To place these results in context, species trees for the same species datasets were also inferred with a number of leading methods for species tree inference (Supplemental File S1 Table S2). This set comprised ASTRAL (Mirarab and Warnow 2015), Concatenated MSA (CMSA), NJst (Liu and Yu 2011) and Guenomu (Martins, et al. 2016). Each method was run using best practice approaches for these methods (see Methods). The species tree produced by STAG agreed with the published species tree more frequently than any of the other methods (Figure 4, Table 4). Moreover, the median and mean Robinson-Foulds distance between the STAG consensus species tree and the published species tree was lower than for any other method (Figure 4, Table 4). An example tree where all of the tested methods disagree is provided in Figure 5. Here, partitions that are incorrect in the STAG consensus species tree receive low support values in contrast to the other tested methods (Figure 5).
Box plots for the Robinson-Foulds (RF) distance between the literature-derived species tree and the species trees inferred by each of the tested methods across the 12 biological datasets. The dots give the individual RF distances for each of the 12 datasets.

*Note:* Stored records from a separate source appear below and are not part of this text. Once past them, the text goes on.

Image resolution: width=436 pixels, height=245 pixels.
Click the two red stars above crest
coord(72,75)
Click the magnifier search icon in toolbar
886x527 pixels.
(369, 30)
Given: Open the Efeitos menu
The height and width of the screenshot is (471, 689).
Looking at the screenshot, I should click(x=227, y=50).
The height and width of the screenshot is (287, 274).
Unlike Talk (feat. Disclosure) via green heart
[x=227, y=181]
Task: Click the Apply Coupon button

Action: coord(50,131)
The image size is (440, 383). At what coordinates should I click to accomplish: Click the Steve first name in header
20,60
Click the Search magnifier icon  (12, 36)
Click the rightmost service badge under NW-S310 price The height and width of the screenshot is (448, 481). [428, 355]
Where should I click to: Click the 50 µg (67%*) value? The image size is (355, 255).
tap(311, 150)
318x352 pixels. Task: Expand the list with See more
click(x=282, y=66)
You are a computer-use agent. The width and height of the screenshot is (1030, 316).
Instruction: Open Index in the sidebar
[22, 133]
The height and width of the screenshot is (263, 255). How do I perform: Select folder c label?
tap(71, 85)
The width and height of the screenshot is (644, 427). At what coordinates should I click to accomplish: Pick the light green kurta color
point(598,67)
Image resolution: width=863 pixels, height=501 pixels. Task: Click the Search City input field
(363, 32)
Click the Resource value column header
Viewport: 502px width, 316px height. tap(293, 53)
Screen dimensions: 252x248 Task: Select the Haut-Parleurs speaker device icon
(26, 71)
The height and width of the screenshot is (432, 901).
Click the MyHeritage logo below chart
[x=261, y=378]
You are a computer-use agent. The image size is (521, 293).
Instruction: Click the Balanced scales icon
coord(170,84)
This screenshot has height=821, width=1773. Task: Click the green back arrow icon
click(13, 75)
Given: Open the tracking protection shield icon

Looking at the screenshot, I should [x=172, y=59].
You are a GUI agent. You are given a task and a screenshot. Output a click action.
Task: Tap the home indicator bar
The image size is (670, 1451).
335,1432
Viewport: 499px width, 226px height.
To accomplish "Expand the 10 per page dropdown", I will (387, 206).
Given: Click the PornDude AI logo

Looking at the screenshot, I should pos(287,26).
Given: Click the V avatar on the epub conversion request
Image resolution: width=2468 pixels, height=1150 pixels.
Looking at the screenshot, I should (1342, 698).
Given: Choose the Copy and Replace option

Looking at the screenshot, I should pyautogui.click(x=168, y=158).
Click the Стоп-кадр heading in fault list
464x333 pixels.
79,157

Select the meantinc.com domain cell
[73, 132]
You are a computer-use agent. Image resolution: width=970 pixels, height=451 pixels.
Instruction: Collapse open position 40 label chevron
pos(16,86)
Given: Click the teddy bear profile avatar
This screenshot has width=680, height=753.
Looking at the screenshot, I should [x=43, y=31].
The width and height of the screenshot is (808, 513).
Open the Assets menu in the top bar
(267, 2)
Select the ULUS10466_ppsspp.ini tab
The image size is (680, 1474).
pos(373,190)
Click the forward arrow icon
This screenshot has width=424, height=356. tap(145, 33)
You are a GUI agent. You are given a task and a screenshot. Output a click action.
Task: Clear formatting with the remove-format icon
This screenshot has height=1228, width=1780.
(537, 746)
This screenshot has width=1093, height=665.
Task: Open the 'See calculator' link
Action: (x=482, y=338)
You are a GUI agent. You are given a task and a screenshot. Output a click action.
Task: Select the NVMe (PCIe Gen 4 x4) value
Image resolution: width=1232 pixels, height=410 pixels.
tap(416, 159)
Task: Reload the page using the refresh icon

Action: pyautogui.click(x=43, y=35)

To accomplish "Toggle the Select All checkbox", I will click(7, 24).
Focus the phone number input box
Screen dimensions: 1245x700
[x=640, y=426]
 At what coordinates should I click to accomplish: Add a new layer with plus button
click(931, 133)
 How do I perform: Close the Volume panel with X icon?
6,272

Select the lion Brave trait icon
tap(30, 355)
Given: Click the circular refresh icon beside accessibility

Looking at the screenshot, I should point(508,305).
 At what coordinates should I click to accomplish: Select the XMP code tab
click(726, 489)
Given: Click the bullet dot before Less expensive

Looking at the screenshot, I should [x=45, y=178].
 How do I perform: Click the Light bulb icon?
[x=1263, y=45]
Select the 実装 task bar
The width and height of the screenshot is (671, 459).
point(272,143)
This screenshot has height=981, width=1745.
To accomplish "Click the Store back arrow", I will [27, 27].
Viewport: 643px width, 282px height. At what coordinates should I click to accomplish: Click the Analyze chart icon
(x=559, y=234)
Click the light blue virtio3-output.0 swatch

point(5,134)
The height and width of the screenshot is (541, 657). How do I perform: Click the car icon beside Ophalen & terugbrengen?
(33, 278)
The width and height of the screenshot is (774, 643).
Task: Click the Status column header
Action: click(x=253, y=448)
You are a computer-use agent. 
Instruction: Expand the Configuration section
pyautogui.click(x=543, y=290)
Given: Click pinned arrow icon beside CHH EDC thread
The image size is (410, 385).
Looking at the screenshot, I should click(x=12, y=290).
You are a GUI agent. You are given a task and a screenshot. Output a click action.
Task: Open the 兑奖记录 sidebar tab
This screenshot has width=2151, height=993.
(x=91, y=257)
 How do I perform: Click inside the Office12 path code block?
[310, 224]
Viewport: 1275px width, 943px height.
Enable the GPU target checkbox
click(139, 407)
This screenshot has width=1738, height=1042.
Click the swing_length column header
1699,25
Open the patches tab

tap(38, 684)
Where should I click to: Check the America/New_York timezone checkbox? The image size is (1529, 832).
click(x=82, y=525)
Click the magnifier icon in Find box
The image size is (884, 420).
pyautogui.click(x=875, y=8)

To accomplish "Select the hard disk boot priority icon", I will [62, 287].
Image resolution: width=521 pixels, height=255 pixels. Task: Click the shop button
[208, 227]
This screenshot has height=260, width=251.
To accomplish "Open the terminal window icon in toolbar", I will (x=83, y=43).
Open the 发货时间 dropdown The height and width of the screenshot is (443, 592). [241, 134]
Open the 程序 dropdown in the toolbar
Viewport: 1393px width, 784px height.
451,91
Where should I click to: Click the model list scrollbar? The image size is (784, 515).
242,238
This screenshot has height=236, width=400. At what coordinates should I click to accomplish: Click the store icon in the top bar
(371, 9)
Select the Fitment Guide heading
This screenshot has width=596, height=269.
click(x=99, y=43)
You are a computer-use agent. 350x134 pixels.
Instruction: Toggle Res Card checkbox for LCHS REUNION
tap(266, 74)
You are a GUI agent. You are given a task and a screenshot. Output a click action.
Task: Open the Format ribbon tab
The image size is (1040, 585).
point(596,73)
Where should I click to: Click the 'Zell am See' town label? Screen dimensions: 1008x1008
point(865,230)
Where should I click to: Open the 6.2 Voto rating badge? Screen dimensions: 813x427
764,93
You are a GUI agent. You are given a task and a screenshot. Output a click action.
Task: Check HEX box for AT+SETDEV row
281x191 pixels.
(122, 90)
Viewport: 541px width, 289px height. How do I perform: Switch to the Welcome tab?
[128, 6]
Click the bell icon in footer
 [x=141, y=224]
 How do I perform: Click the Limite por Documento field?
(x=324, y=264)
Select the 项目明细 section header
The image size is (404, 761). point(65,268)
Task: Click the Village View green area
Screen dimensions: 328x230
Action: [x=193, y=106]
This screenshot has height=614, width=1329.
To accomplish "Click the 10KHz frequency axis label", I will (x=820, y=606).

The species trees inferred for the metazoa dataset by A) STAG B) CMSA C) NJst D) ASTRAL. Branch lengths are in A-B) substitutions per site or C-D) coalescent units. Bipartition support values are colour-coded next to each branch for those methods returning support values. A scale for the colour coding is provided in the figure.
Branch lengths obtained from STAG consensus trees are comparable to those obtained concatenated multiple sequence alignments
Given that STAG performed well on the tree topological tests described above it was investigated whether the branch lengths of the STAG consensus trees accurately represented molecular phylogenetic distances between species. To provide an unbiased comparison, only the species trees where all methods were correct and thus had 100% agreement on topology were analysed (Figure 6). The branch lengths obtained from STAG consensus trees correlate well with those produced by other methods (mean r2 = 0.72), and are essentially identical to those produced using concatenated multiple sequence alignments (r2 = 0.99, p = 10−77, Figure 6 & Supplemental File S1 Table S3). Thus branch lengths provided by STAG consensus trees are suitable for use in downstream analyses such as ancestral state reconstruction or time calibration.
Correlation between the branch lengths returned by STAG, CMSA, ASTRAL & NJst for the datasets for which all four methods returned the same (correct) species tree topology. Line of best fit is for the linear least-squares regression, with the r2 value given above each plot.
STAG is fast and efficient
To demonstrate the performance characteristics of STAG the time and RAM usage across the 12 species datasets was analysed. The maximum time and RAM usage for STAG to infer a consensus species tree on a single core of a conventional desktop computer was 95.1 seconds and 0.12 GB respectively (Table 5). Across the 12 datasets the run time was linearly dependent on the number of species and number of trees being analysed (Supplemental File S1 Figure S1). Similar the RAM requirements were linearly dependent on the number of species (Supplemental File S1 Figure S1).
Discussion
With fully sequenced genomes available for many species, there is abundant sequence data from which to infer species trees. However, the majority of species tree inference methods are restricted to use one-to-one orthologous sequences that are present in all species in the analysis. Such groups of sequences are available only if gene duplication or loss has not occurred during the divergence of that gene family. In this work it is shown that such one-to-one orthogroups are comparatively rare in real biological datasets, and become rarer as species tree length increases (a product of increased divergence time and increased species sampling). We presented a novel method called STAG (Species Tree inference from All Genes). The method constructs a consensus species tree from trees from all orthogrous in which all species are present, irrespective of the gene copy number per-species in the orthogroup. On real species datasets STAG out-performed species trees inferred by comparable methods such as ASTRAL, NJst, and Guenomu as well as maximum likelihood trees inferred from concatenated multiple sequence alignments (CMSA).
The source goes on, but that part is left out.